What about table manners? “Everyone in the house participates,” explains Louise, 45. Whereas among my in-laws, the matriarch does everything. None of the men in the house got up to even clear the plates. I was torn between my guest status and wanting to help my mother-in-law. I tried to do something in between. Apart from cleaning my father-in-law’s plate, it was beyond my power.”
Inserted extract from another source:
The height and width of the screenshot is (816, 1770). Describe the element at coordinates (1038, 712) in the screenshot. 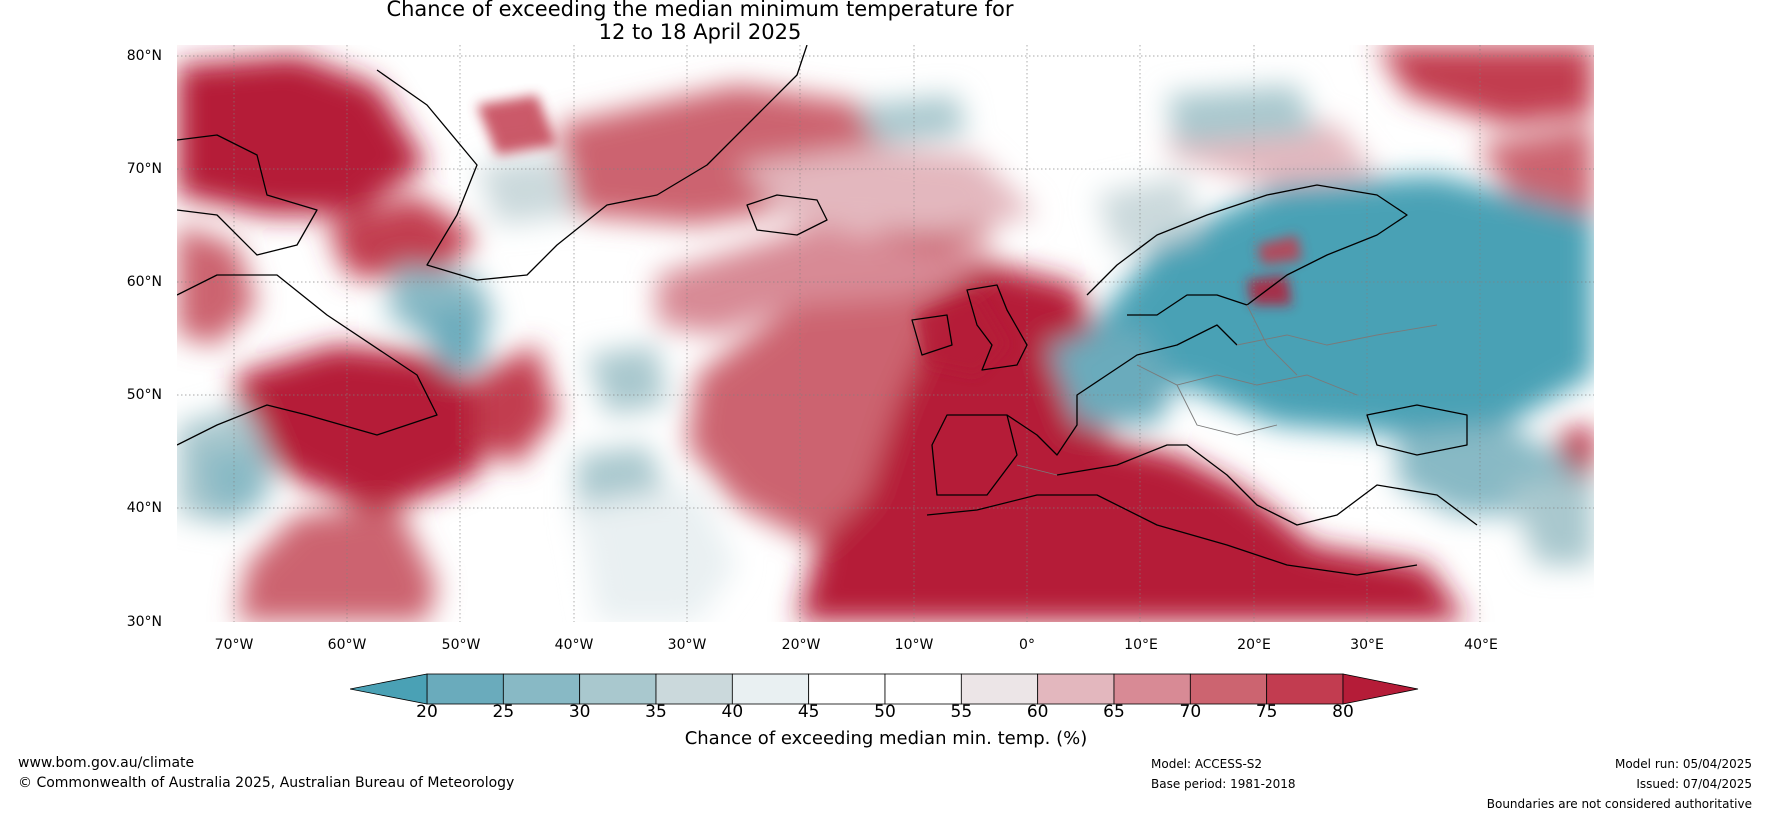

I see `colorbar-tick-label: 60` at that location.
Prepare “like a business meeting”
“The first Christmas with the in-laws is like a business meeting. To make a good impression, you need to find out a little beforehand, advises Tik Tok etiquette specialist Marie de Tilly and @comtessemarie. What is the dress code? How will the evening go? Is it a big dinner? Will we worship? Whose side is the family on? But even with these small precautions, it’s best to remember that anything can happen at Christmas.
Dynamic mother Isabelle remembers her first Christmas at her in-laws’ house like it was yesterday when she was a very young woman in her 20s. “Before dinner, there was a big argument between my mother-in-law and my mother-in-law. He tried to strangle her with pantyhose. Thirty years later, we’re still talking about it.” Outside of this dark affair, it was the first time Isabel had celebrated Christmas outside of her family. “But at home in Provence, everything revolves around midnight mass. We have soup for dinner, we go to church, and when we go out, we drink hot chocolate and taste the thirteen desserts. At my husband’s house, everything revolves around dinner. New Year’s Eve with foie gras and champagne, I had seen it in commercials, but I didn’t understand how we could have Christmas without putting religion at the center of the celebration.
Humor and perspective
You have been warned. For those who still want to make a good impression, Marie de Tilly recommends offering the recipient or couple “a big box of quality chocolates.” And to avoid giving your loved one an expensive gift in front of all the cousins who are going to exchange scented candles;
The etiquette specialist advises the new groom or bride to be interested in everyone, not to talk too much about themselves and to respond diplomatically. “We don’t show our differences, but everything doesn’t have to be wonderful. There’s no point in going overboard, it sounds fake. The best thing is to be an enriching person who adds a little positivity to the evening.
As for new in-laws, they are advised not to bombard the newcomer with questions and avoid humiliating their loved one by bringing up embarrassing family anecdotes. “We have to be interested in him, but we have to be discreet and skillful, recalls Marie de Tilly. The idea is to calm him down. So this is also not the time to ask intimate or painful questions. Summarizing, “you need humor, perspective, and selflessness. Just because you’re entertaining doesn’t mean you’re the greatest family in the world. Everything should remain light, like champagne bubbles.